Topeka Worried about the effects on customers of Western's KPL and KGE utilities, state regulators Tuesday ordered Western Resources Inc. to halt its plans to separate the utilities from other business ventures.
The Kansas Corporation Commission order came as its hearings continue on Western's request to increase the rates it charges customers for electricity by $151 million.
The order, the KCC said, was part of an investigation "to determine whether Western Resources' corporate restructuring plans would cause irreparable harm and impair its ability to fulfill its obligation as a public utility."
Kansas law gives the KCC authority to ensure that utilities "provide effective and reliable service to Kansas customers at a just and reasonable rate."
Western on Friday applied for federal Securities and Exchange Commission approval to offer shares of its subsidiary Westar Industries to its current shareholders in a rights offering. The company did not seek KCC approval.
The KCC order said the application Western filed with the SEC "is of no legal effect" because it has not been approved by the KCC "as required by Kansas law."
Western spokeswoman Kim Gronniger declined to speculate whether the company would follow the order.
"It will take some time to review the order and evaluate our options," Gronniger said.
If Western disregards the order, the commission may take "any appropriate action necessary," the order says. KCC spokeswoman Rosemary Foreman declined to guess what the specific action could be.
Rep. Tom Sloan, R-Lawrence, said he was pleased with the KCC order.
"There may be nothing wrong with the restructuring, but it's better to look at it beforehand than react after everything is done and realize you are not able to make any changes," Sloan said.
On April 30, Sloan, who is vice chairman of the House Utilities Committee, along with its chairman, Rep. Carl Holmes, R-Liberal, and ranking Democratic, Rep. Laura McClure of Osborne, wrote a letter urging the KCC to halt the restructuring.
They also wanted the KCC to determine whether the transaction would heap debt onto customers of Western's KPL and KGE utilities.
After the rights offering, the company has said it plans to sell its utilities KPL and KGE to the Public Service Co. of New Mexico and eventually seek federal approval of an initial public offering of Westar Industries stock.

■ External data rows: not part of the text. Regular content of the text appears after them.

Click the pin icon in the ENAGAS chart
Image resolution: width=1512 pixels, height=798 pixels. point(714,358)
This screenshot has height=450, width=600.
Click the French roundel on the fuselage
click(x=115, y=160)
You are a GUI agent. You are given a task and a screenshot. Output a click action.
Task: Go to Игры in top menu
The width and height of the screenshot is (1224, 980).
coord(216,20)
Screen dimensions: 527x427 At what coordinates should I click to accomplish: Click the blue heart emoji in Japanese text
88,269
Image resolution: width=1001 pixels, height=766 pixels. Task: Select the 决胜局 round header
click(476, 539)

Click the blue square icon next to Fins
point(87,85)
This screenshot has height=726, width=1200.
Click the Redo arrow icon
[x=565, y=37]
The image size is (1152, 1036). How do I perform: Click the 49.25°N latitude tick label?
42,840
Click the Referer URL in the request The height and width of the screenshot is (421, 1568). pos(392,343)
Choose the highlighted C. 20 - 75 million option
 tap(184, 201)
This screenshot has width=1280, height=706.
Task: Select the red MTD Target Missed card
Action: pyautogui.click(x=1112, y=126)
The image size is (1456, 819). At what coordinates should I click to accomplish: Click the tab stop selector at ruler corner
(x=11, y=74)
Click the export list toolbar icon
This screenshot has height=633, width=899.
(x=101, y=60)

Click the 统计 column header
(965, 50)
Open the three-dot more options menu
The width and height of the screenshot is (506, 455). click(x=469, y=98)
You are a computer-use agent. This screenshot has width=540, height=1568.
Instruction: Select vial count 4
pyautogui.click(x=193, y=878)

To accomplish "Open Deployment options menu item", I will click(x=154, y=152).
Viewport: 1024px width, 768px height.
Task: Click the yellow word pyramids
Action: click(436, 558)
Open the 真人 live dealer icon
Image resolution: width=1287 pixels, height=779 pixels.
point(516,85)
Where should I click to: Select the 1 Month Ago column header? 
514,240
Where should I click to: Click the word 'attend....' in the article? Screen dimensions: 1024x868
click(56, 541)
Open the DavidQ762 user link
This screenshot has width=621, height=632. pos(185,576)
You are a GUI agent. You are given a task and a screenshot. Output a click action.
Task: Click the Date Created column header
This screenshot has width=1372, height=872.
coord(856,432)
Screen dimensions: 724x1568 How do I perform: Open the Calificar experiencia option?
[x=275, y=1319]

Testimony from hearings on Western's rates indicates that the company's restructuring plans could threaten service by leaving the utilities with most of the company's debt, the order said.
Walker Hendrix, an attorney for the watchdog Citizens' Utility Ratepayer Board, said the commission's order is forging new regulatory territory.
"We are creating a brand new path in utility regulation," Hendrix said. "The company didn't acknowledge the seriousness of the investigation."